Next we went to the Wickett, TX bluegrass festival... um.... or non-festival... Wickett is a town of 400 people... as it puts the po in podunk. We found the building, but there was no one and no sound.... except the wind across the very flat land... there was a cute little boy standing outside the arts building, blonde hair, wearing jeans and a white wifebeater. I asked him if there was any music.... he just shook his head, no... it was REALLY creepy... Children of the Corn, creepy... the only thing creepier would've been if he said, "yes, inside...." .... yikes. Here's a pic of the building and street of the festival:


To be fair, the website said the festival went on for three days... we got there on the 3rd day... it coulda been hoppin' the first two days... but for some reason, I'm skeptical.

Then we headed towards Big Bend... we stopped in Grandfalls to take pics, and then Marathon, "the place where the pavement ends and the west begins." The drive was AMAZING... SO incredibly beautiful... the landscape is so hard to describe.... it's plains that go on forever... and then Huge random mountains!

Marathon is a really incredible place... We feel like we are in THE west! (we are, but... it's the energy or something)

We are staying at the very nice and very haunted Gage Hotel in Marathon... the employees have been spooking us with ghost stories...

We left to go see the Marfa lights.. I was SHOCKED. I can't believe that something so strange, as lights bouncing around and appearing and disappearing isn't more visited and hasn't been figured out... that's just beyond me...

Tomorrow, More adventure.. but so far, i'm even more impressed than I thought possible... I'm not sure when I'll be able to write next.. so bear (ha!) with me...

here's a pic at dinner at the Gage Hotel... me acting silly (shocker)

Saturday, October 4, 2008

Facebook Narcissist? No.... just Schizotypal





So, last week I read an article that talked about narcissism and Facebook. The study cited, claimed that by seeing a persons Facebook or Myspace profile they could determine whether he or she was a narcissist...

So, so I started to wonder.... By looking at my facebook and myspace pages would they think I'm a narcissist???

What is a narcissist:

• Psychology extreme selfishness, with a grandiose view of one's own talents and a craving for admiration, as characterizing a personality type.

So... i looked up personality disorder tests... I found one... I took it... turns out there is a very low probability of me being a narcissist ... but I have a high probability of being Schizotypal... of all of the personality disorders, that was the only one that came up as me having a "high" level on... Why?
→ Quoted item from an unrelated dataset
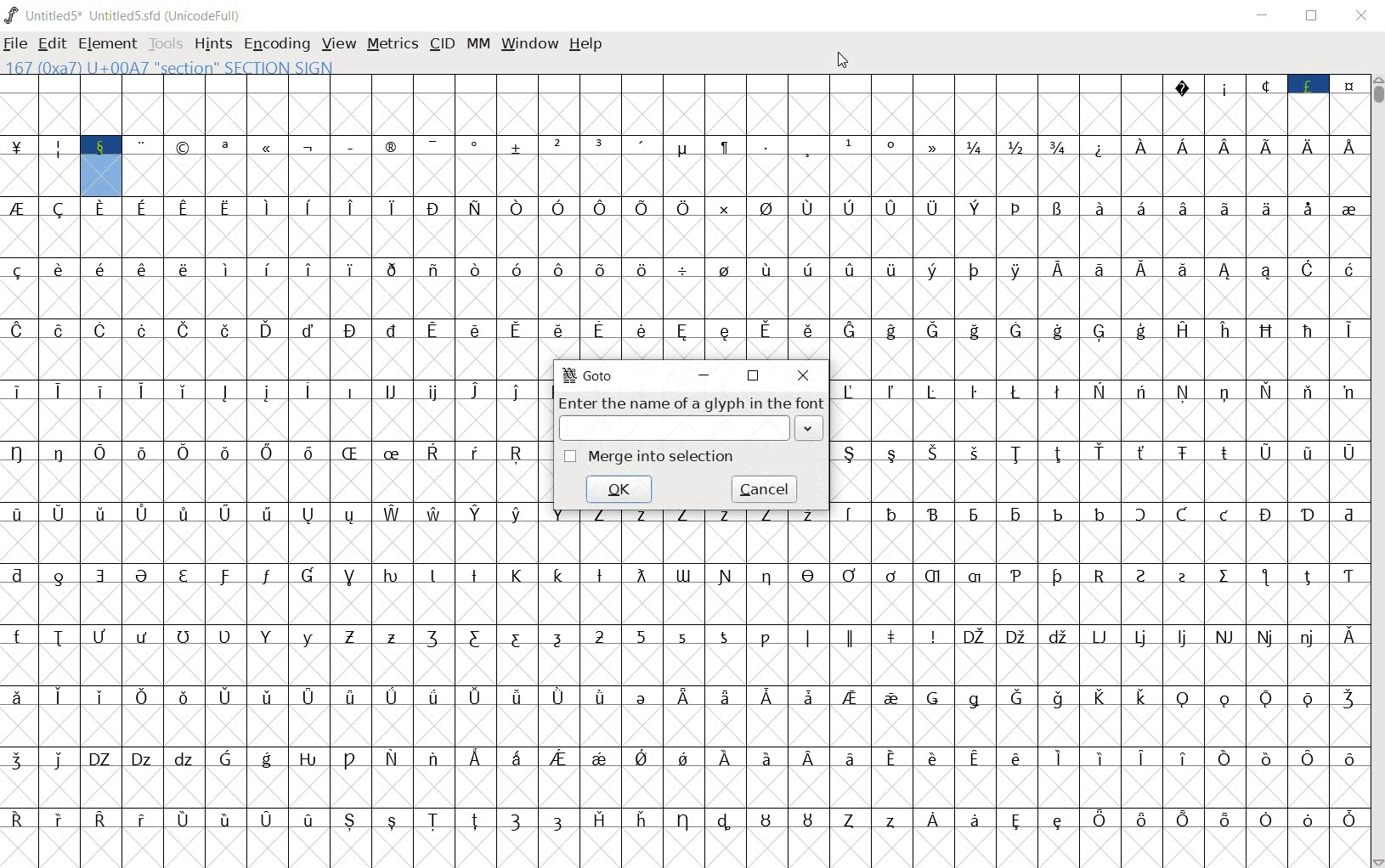 The height and width of the screenshot is (868, 1385). What do you see at coordinates (888, 534) in the screenshot?
I see `accented characters` at bounding box center [888, 534].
Because I believe in intuition and miracles... and things that are unexplainable...

honestly, I don't believe a word, especially since it was a personality disorder test i took online just for fun... but, I do think it's really funny.

This is where it fits in to my day:

I cleaned and packed today... and took two pieces of mine to a juried art show here in Midland (one was a page from my nature journal, and the other was the vase I painted that is reminiscent of the "big mouth bass" singing fish....), Kel has work entered as well... After that, Justin got to Midland.

I was really excited to take him out to Our Lady Guadalupe Catholic church... it's outside, and amazing photo opps...I sketched and he took amazing pics...


as we were leaving, we were talking about our pics and a woman (looked like a nurse, she was wearing scrubs), said, "did you see it pulsating?"

We thought she meant the shrine... no, she meant the sun. She said if you look right at the sun, it pulsates and spins... and it doesn't hurt your eyes. She also told us about pictures she'd taken of the sun... pictures where she'd seen her grandmother... and others where she could see babies in the clouds... and it looked like umbilical cords attached to the sun...

Then she looked at the sun... and said, "it's pulsating now!" Justin and I both tried to see it... and both were blinded... I tried again, and it did look like it was pulsating... but I think it was my retina throbbing...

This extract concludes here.